In this work, Pb clusters with an average diameter of ~ 2 nm were fabricated with the MACS technique and deposited into porous C-paper. Both STEM and SEM studies together with EDX mapping confirm the successful deposition of Pb clusters to form the nanocomposite Pb-C paper system. The EDX analysis indicates that the Pb clusters are deposited to a depth into the carbon paper comparable with the pore size of the carbon paper, ~ 50 μm.
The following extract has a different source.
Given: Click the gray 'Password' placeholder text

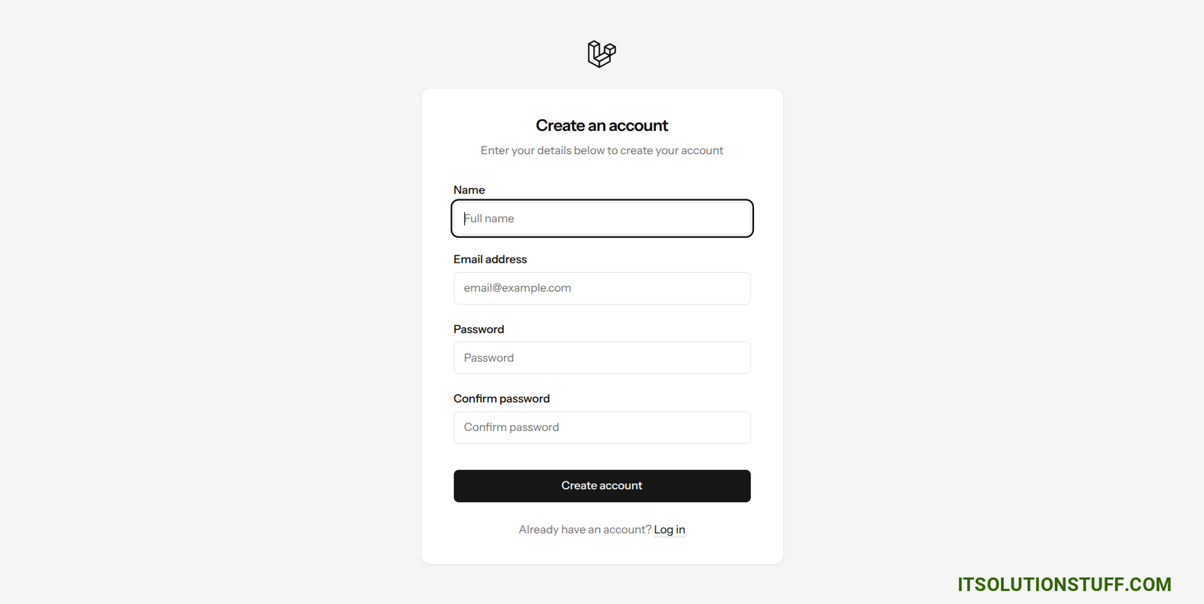Looking at the screenshot, I should (488, 358).
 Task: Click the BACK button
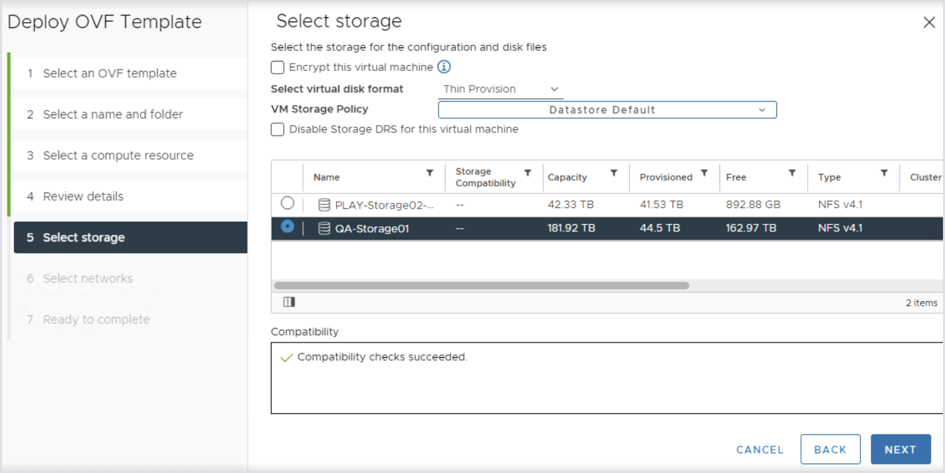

The Pb-C paper was tested as an electrode for the electrochemical generation of highly reactive oxidative species in an electrochemical flow cell reactor. The Pb-C paper showed initial activity but deactivated on the timescale of 10 s, attributed to the dissolution of Pb clusters into electrolyte. Future work will need to address the adhesion/anchoring of the clusters to the fibres of the host material. Most significantly, this study has demonstrated a method of presenting a high surface area host material to an intense directed beam of sub-10-nm clusters. The method has few steps and may be competitive with chemical approaches.